▸ **INSTRUCTIONS TO FOLLOW**: Copy the items word for word, from their first line through the line containing "This screenshot has".

▸ **DATA LINES**:
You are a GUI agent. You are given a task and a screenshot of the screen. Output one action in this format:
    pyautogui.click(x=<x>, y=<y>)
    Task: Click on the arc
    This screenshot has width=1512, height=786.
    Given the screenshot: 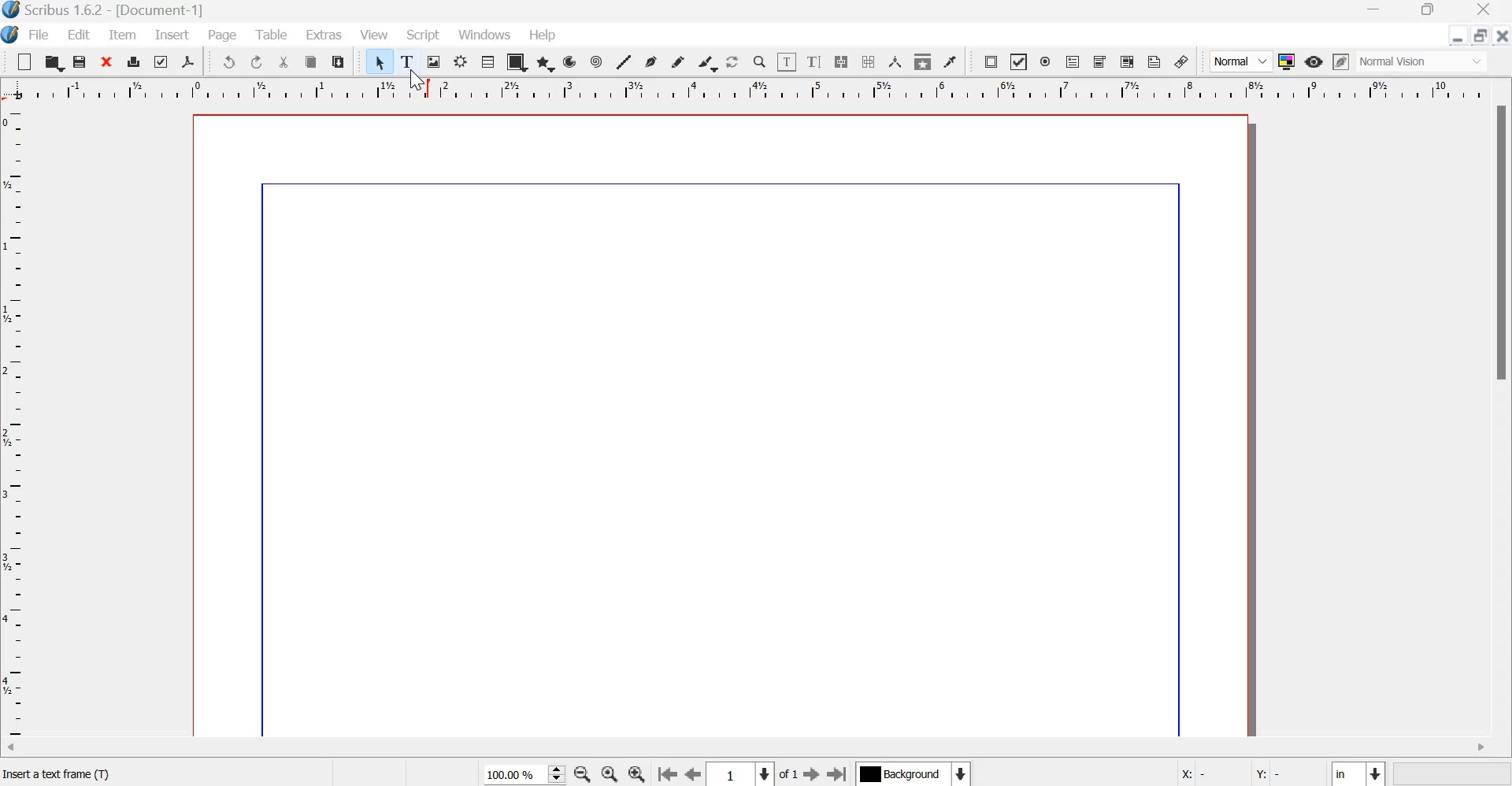 What is the action you would take?
    pyautogui.click(x=570, y=62)
    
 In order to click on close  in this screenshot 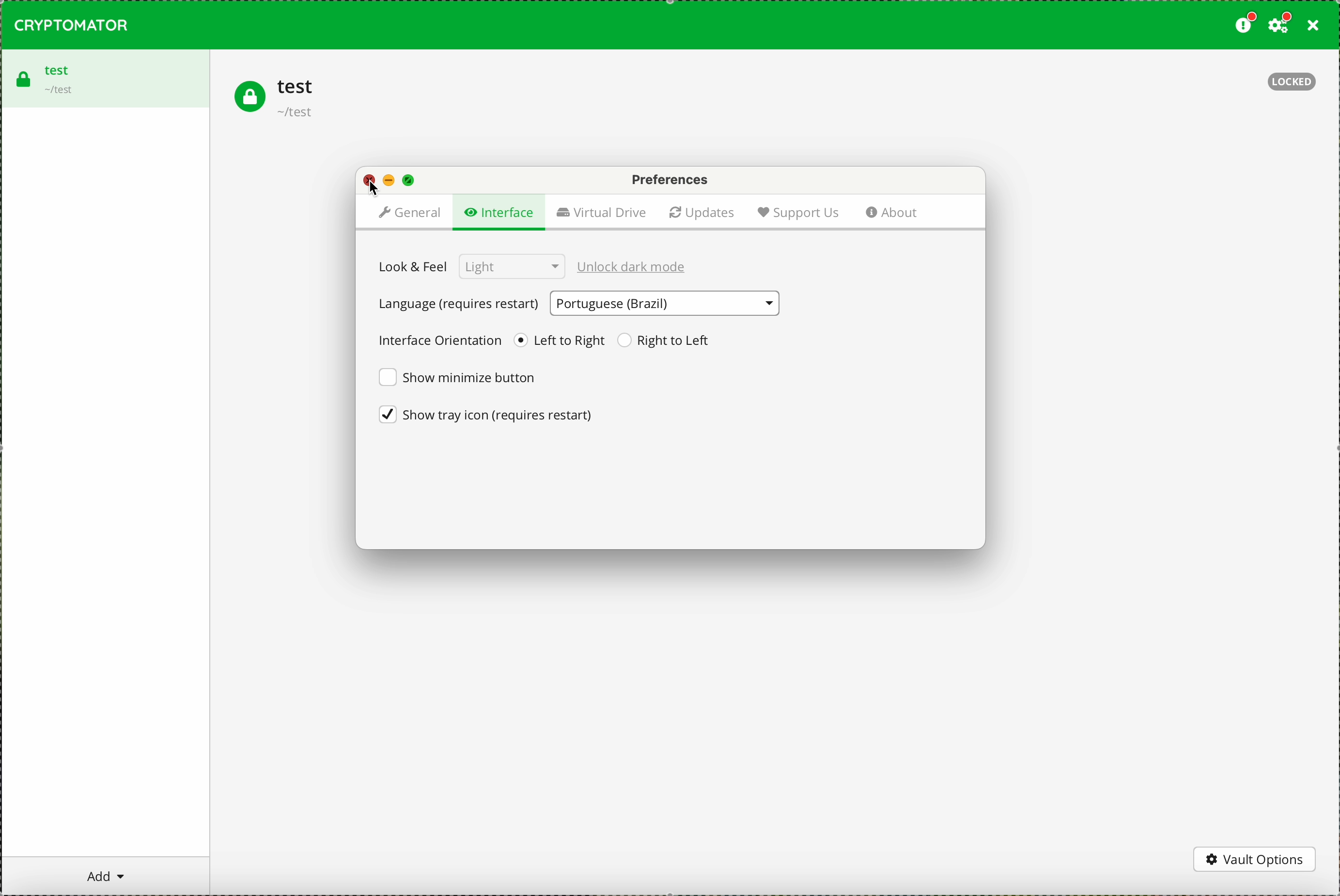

▸ **RESPONSE FOR THIS EXERCISE**:
You are a GUI agent. You are given a task and a screenshot of the screen. Output one action in this format:
    pyautogui.click(x=<x>, y=<y>)
    Task: Click on the arc
    This screenshot has width=1512, height=786.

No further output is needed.